Social media is a great way for brands to connect to consumers. So, how have brands used the various platforms to get retweets, shares and pins?
This year has seen a variety of social media campaigns with the aim of getting consumers to retweet, share or pin a brand’s latest offering. Brands making an impact have included Three UK, British Airways and Coca-Cola.
Who remembers Three’s dancing pony adverts? The Shetland pony moonwalking to Fleetwood Mac let consumers know that the silly stuff is important and an accompanying Twitter campaign created a bigger impact. The associated #DancePonyDance invited users to share and comment on the campaign. There was also an app that allowed users to create their own pony dance and share with their friends. The campaign created a social media buzz and made people smile – a great way to make a connection with your consumers.
To mark the launch of its Dreamliner fleet, British Airways held a #RaceThePlane competition. The so-called ‘Tweetliner’ would virtually race a Dreamliner travelling from London to Toronto. Users could power the Tweetliner by tweeting using the hashtag which also automatically entered them in a competition to win tickets to Toronto. The use of the hashtag exposed BA to a wider audience and the competition added value to users. One tweet equalled one mile and the Twitter powered plane reached Toronto in seven hours and 37 minutes, compared to the Dreamliner which took seven hours and 41 minutes. The result: an engaging and measurable campaign on a relatively low budget.
Now, think back a few months. Did your friends spam your Facebook and Twitter feeds with photos of Coca-Cola bottles with their names on it? Probably!
Coca-Cola’s clever #shareacoke campaign saw its iconic lettering being replaced by first names. This coincides with the growing trend of personalisation: 78% of consumers feel that brands that create unique and personalised content are more interested in building a relationship with them (Hanley-Wood Business Media, 2013). Add this to the fact that the bottles are affordable and Coca-Cola was onto a winner!
The #shareacoke encouraged users to go online and let people know about their personalised drink, therefore promoting the brand. Although Coca-Cola’s target audience for this campaign was 18-25 year-olds, any consumer could take part, ensuring no one felt alienated and boosting the campaign’s reach even further.
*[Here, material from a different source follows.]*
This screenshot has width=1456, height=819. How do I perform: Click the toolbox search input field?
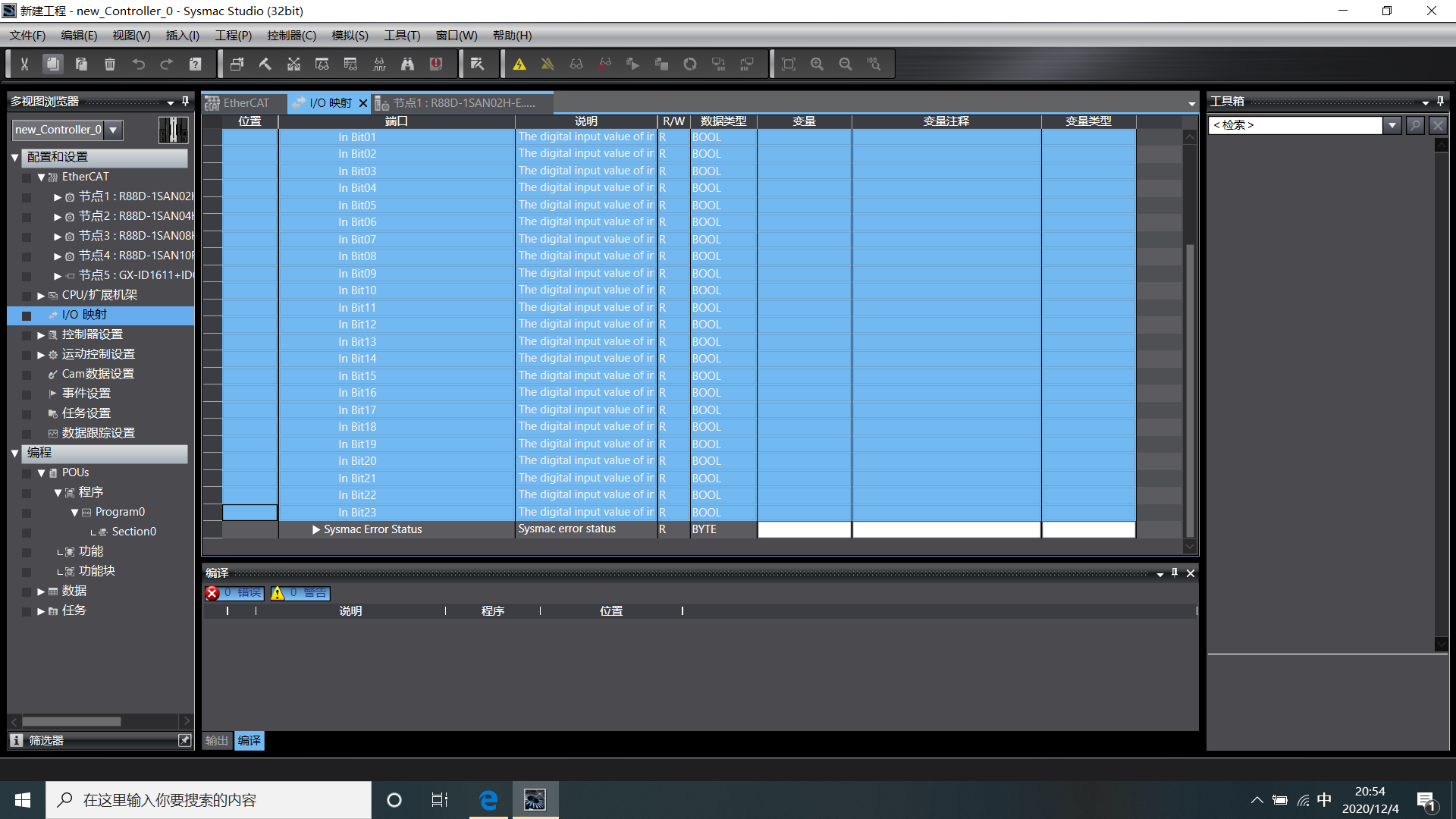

And look at the results: in the first couple of months, Coca-Cola’s Facebook community grew by 3.5% in the UK and 6.8% globally. Volume sales for the Coca-Cola brand grew 3.88%, compared to the total soft drinks market’s volume sales growth of just 0.98%, according to IRI Worldwide. Consumer sentiment towards the brand also appeared to shift from negative to positive – a great result for Coca-Cola.
It’s great to see how the world’s biggest brands are embracing social media. Simple, well-thought out campaigns can have a huge impact on engagement, sales and even sentiment towards brands.